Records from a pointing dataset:
========================================

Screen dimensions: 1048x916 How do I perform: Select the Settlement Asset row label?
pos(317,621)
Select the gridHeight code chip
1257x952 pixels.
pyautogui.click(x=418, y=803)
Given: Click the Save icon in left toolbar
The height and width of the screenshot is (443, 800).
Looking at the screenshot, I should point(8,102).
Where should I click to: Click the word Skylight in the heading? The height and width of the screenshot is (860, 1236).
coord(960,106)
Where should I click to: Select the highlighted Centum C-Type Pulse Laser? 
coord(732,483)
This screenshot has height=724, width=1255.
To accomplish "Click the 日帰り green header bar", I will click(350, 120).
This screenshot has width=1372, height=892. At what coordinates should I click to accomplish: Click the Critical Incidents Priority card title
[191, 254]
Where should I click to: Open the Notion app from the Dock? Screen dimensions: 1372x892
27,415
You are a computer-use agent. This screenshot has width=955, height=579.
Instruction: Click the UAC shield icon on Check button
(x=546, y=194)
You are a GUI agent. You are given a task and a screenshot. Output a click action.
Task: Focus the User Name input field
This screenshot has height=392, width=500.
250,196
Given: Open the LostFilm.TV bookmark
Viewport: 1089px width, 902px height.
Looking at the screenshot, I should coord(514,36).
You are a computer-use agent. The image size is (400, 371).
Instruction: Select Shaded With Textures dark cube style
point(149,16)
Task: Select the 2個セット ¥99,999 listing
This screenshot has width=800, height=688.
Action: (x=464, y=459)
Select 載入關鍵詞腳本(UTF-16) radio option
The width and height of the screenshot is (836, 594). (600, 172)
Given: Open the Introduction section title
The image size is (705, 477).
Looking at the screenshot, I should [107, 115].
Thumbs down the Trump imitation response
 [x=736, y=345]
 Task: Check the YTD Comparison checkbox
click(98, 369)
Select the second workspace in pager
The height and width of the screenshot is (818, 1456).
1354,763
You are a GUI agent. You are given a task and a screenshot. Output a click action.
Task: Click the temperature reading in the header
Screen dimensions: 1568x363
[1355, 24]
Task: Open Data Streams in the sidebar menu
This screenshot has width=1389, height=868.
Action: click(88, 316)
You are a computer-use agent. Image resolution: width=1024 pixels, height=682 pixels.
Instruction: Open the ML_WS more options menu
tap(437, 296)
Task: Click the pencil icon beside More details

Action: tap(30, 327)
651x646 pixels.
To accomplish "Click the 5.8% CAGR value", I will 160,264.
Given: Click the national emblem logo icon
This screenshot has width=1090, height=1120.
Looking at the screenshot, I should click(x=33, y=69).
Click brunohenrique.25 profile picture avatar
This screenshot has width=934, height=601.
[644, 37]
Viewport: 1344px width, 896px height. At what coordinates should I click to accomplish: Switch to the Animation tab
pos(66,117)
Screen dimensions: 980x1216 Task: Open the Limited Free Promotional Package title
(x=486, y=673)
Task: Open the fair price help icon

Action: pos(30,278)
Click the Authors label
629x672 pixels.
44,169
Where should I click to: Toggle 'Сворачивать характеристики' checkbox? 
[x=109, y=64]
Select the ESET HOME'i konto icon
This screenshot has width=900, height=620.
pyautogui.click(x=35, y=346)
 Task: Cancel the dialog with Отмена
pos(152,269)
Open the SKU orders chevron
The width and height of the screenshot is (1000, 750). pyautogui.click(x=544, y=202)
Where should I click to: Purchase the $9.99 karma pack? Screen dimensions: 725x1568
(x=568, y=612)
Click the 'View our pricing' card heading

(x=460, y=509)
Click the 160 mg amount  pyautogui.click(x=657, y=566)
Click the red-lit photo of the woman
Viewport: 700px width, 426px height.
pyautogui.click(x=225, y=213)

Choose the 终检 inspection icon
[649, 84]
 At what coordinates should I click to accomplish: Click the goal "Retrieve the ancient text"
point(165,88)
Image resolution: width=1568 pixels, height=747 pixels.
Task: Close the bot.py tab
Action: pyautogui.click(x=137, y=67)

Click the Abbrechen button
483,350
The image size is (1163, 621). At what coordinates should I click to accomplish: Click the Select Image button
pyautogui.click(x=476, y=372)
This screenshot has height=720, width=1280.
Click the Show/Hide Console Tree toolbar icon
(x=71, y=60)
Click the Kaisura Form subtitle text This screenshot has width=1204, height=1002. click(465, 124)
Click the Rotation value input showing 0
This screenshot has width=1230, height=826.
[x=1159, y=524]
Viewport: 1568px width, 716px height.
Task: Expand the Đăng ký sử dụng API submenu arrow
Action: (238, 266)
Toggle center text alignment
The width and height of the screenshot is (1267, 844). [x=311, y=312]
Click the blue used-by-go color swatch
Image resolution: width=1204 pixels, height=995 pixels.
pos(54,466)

========================================

Output all of the material above again, line for line, without changing anything.

RESPONSE:
Screen dimensions: 1048x916 How do I perform: Select the Settlement Asset row label?
pos(317,621)
Select the gridHeight code chip
1257x952 pixels.
pyautogui.click(x=418, y=803)
Given: Click the Save icon in left toolbar
The height and width of the screenshot is (443, 800).
Looking at the screenshot, I should point(8,102).
Where should I click to: Click the word Skylight in the heading? The height and width of the screenshot is (860, 1236).
coord(960,106)
Where should I click to: Select the highlighted Centum C-Type Pulse Laser? 
coord(732,483)
This screenshot has height=724, width=1255.
To accomplish "Click the 日帰り green header bar", I will click(350, 120).
This screenshot has width=1372, height=892. At what coordinates should I click to accomplish: Click the Critical Incidents Priority card title
[191, 254]
Where should I click to: Open the Notion app from the Dock? Screen dimensions: 1372x892
27,415
You are a computer-use agent. This screenshot has width=955, height=579.
Instruction: Click the UAC shield icon on Check button
(x=546, y=194)
You are a GUI agent. You are given a task and a screenshot. Output a click action.
Task: Focus the User Name input field
This screenshot has height=392, width=500.
250,196
Given: Open the LostFilm.TV bookmark
Viewport: 1089px width, 902px height.
Looking at the screenshot, I should coord(514,36).
You are a computer-use agent. The image size is (400, 371).
Instruction: Select Shaded With Textures dark cube style
point(149,16)
Task: Select the 2個セット ¥99,999 listing
This screenshot has width=800, height=688.
Action: (x=464, y=459)
Select 載入關鍵詞腳本(UTF-16) radio option
The width and height of the screenshot is (836, 594). (600, 172)
Given: Open the Introduction section title
The image size is (705, 477).
Looking at the screenshot, I should [107, 115].
Thumbs down the Trump imitation response
 [x=736, y=345]
 Task: Check the YTD Comparison checkbox
click(98, 369)
Select the second workspace in pager
The height and width of the screenshot is (818, 1456).
1354,763
You are a GUI agent. You are given a task and a screenshot. Output a click action.
Task: Click the temperature reading in the header
Screen dimensions: 1568x363
[1355, 24]
Task: Open Data Streams in the sidebar menu
This screenshot has width=1389, height=868.
Action: click(88, 316)
You are a computer-use agent. Image resolution: width=1024 pixels, height=682 pixels.
Instruction: Open the ML_WS more options menu
tap(437, 296)
Task: Click the pencil icon beside More details

Action: tap(30, 327)
651x646 pixels.
To accomplish "Click the 5.8% CAGR value", I will 160,264.
Given: Click the national emblem logo icon
This screenshot has width=1090, height=1120.
Looking at the screenshot, I should click(x=33, y=69).
Click brunohenrique.25 profile picture avatar
This screenshot has width=934, height=601.
[644, 37]
Viewport: 1344px width, 896px height. At what coordinates should I click to accomplish: Switch to the Animation tab
pos(66,117)
Screen dimensions: 980x1216 Task: Open the Limited Free Promotional Package title
(x=486, y=673)
Task: Open the fair price help icon

Action: pos(30,278)
Click the Authors label
629x672 pixels.
44,169
Where should I click to: Toggle 'Сворачивать характеристики' checkbox? 
[x=109, y=64]
Select the ESET HOME'i konto icon
This screenshot has width=900, height=620.
pyautogui.click(x=35, y=346)
 Task: Cancel the dialog with Отмена
pos(152,269)
Open the SKU orders chevron
The width and height of the screenshot is (1000, 750). pyautogui.click(x=544, y=202)
Where should I click to: Purchase the $9.99 karma pack? Screen dimensions: 725x1568
(x=568, y=612)
Click the 'View our pricing' card heading

(x=460, y=509)
Click the 160 mg amount  pyautogui.click(x=657, y=566)
Click the red-lit photo of the woman
Viewport: 700px width, 426px height.
pyautogui.click(x=225, y=213)

Choose the 终检 inspection icon
[649, 84]
 At what coordinates should I click to accomplish: Click the goal "Retrieve the ancient text"
point(165,88)
Image resolution: width=1568 pixels, height=747 pixels.
Task: Close the bot.py tab
Action: pyautogui.click(x=137, y=67)

Click the Abbrechen button
483,350
The image size is (1163, 621). At what coordinates should I click to accomplish: Click the Select Image button
pyautogui.click(x=476, y=372)
This screenshot has height=720, width=1280.
Click the Show/Hide Console Tree toolbar icon
(x=71, y=60)
Click the Kaisura Form subtitle text This screenshot has width=1204, height=1002. click(465, 124)
Click the Rotation value input showing 0
This screenshot has width=1230, height=826.
[x=1159, y=524]
Viewport: 1568px width, 716px height.
Task: Expand the Đăng ký sử dụng API submenu arrow
Action: (238, 266)
Toggle center text alignment
The width and height of the screenshot is (1267, 844). [x=311, y=312]
Click the blue used-by-go color swatch
Image resolution: width=1204 pixels, height=995 pixels.
pos(54,466)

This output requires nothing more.